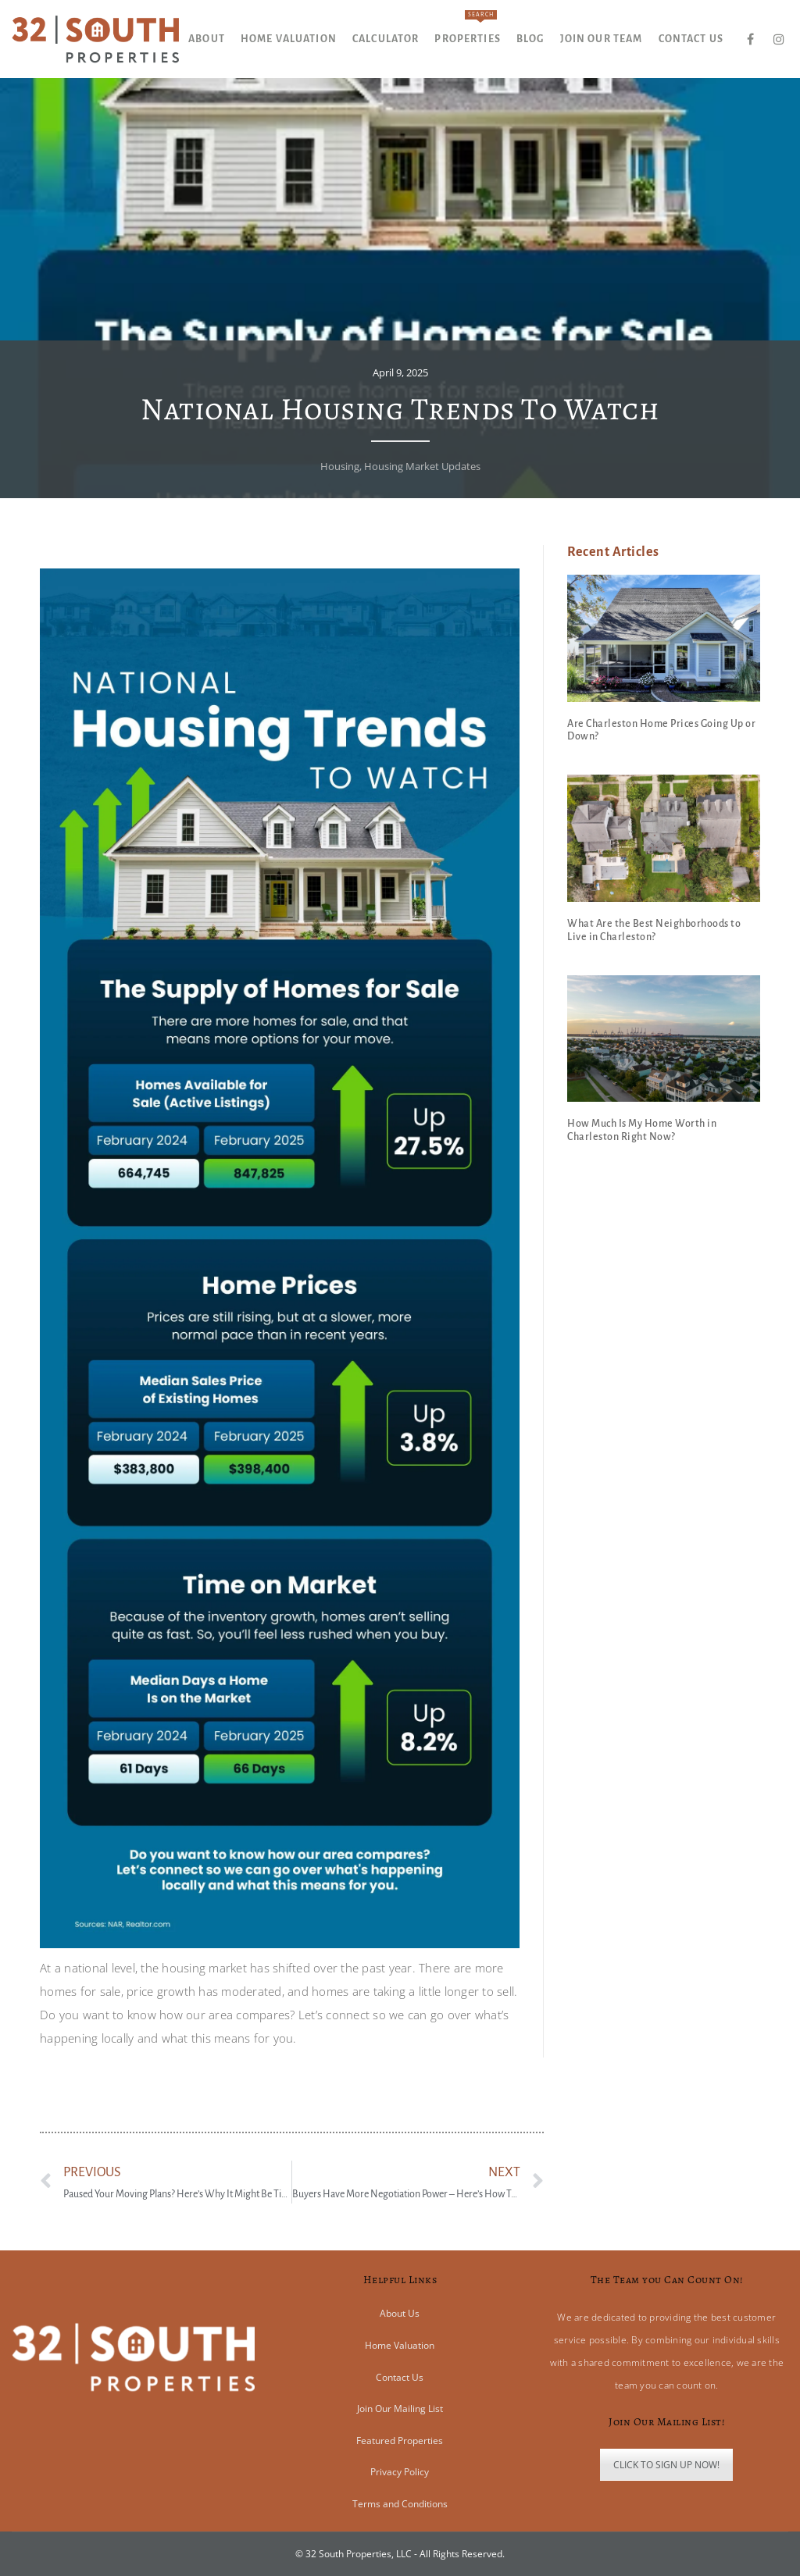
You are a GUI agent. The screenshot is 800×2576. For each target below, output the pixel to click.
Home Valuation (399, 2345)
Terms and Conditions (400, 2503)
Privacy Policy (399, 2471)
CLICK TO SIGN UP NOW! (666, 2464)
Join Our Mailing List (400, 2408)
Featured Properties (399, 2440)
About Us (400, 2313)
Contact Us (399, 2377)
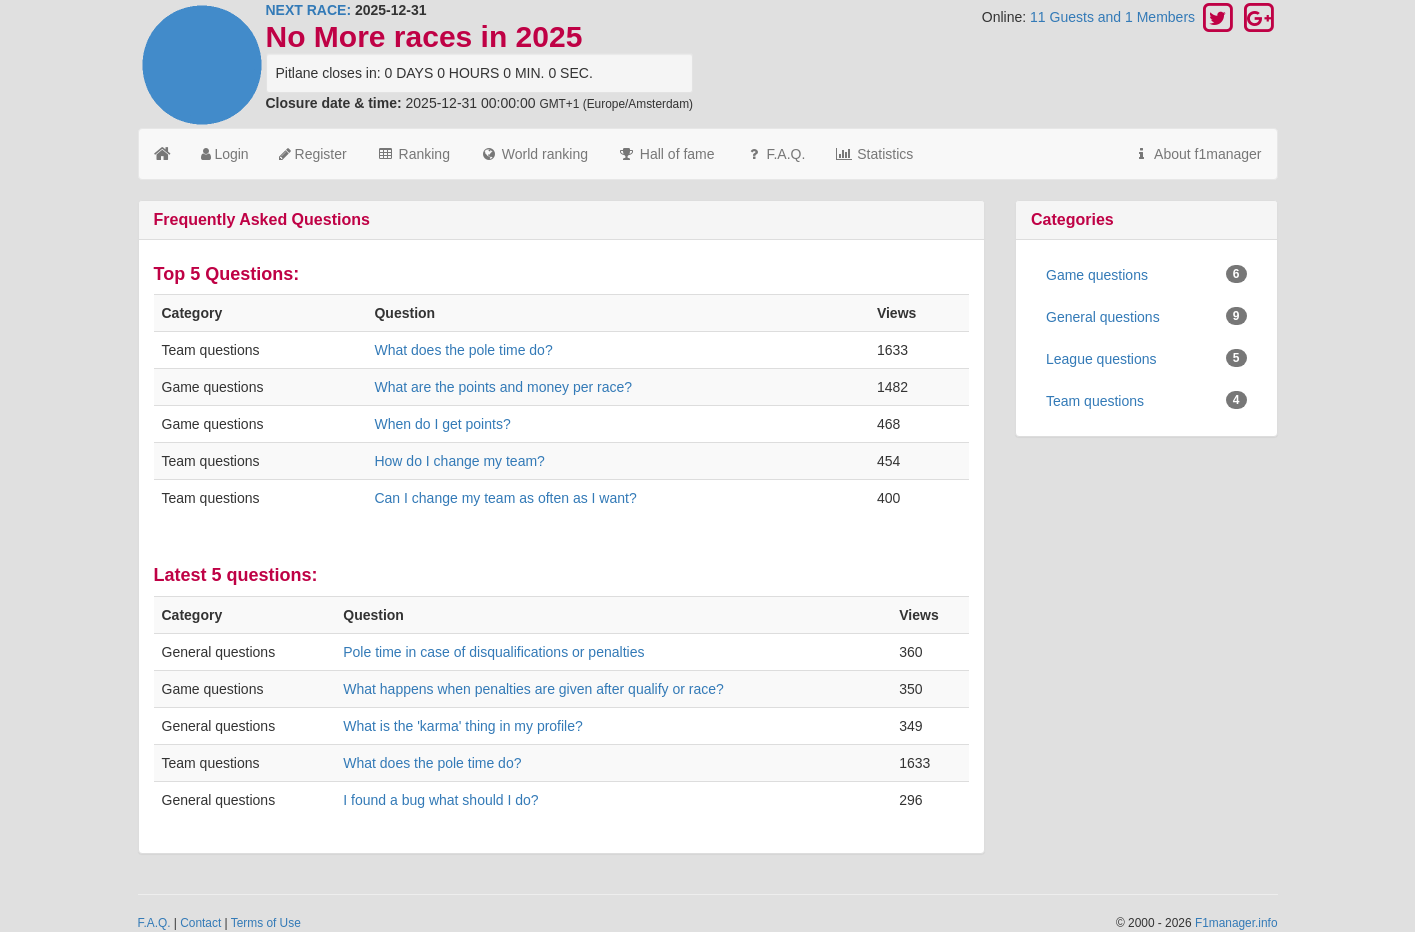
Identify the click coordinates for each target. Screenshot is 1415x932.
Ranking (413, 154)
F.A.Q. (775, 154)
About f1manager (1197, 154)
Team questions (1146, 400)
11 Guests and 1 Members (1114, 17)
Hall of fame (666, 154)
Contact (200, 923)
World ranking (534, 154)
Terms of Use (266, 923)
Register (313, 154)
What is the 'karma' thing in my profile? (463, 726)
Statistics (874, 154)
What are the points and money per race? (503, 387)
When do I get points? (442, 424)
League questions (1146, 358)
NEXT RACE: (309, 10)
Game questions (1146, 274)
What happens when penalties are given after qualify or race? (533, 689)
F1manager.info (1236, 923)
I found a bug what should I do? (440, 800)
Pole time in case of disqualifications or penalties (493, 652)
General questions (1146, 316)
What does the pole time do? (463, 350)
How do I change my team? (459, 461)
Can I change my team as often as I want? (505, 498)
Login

##############################

Rewrite every line of all the rows above, requests included, with each coordinate in the answers multiplied by 1.8 and rounded to a whole number (halves round up). Keep the numbers in the requests as they are, and leave the pictures out.

You are a GUI agent. The screenshot is 800×2576. For each target below, output the pixel to click.
Home Valuation (718, 4221)
Terms and Conditions (720, 4505)
Privacy Policy (718, 4448)
CLICK TO SIGN UP NOW! (1199, 4435)
Join Our Mailing List (720, 4334)
Featured Properties (718, 4392)
About Us (720, 4163)
Contact Us (718, 4279)
Identify the click coordinates for each target. Screenshot is 1415x932.
Ranking (743, 277)
F.A.Q. (1395, 277)
About f1manager (2155, 277)
Team questions (2063, 720)
11 Guests and 1 Members (2005, 31)
Hall of fame (1199, 277)
Contact (360, 1661)
World ranking (961, 277)
Terms of Use (479, 1661)
Register (563, 277)
What is the 'karma' thing in my profile? (833, 1307)
Statistics (1573, 277)
What are the points and money per race? (905, 697)
When do I get points? (796, 763)
League questions (2063, 644)
NEXT RACE: (556, 18)
Game questions (2063, 493)
What happens when penalties are given after qualify or race? (959, 1240)
F1manager.info (2225, 1661)
I found a bug what should I do? (792, 1440)
Pole time in case of disqualifications or penalties (887, 1174)
General questions (2063, 569)
What does the pole time do? (833, 630)
How do I change my team? (826, 830)
Can I change my team as often as I want? (909, 896)
Login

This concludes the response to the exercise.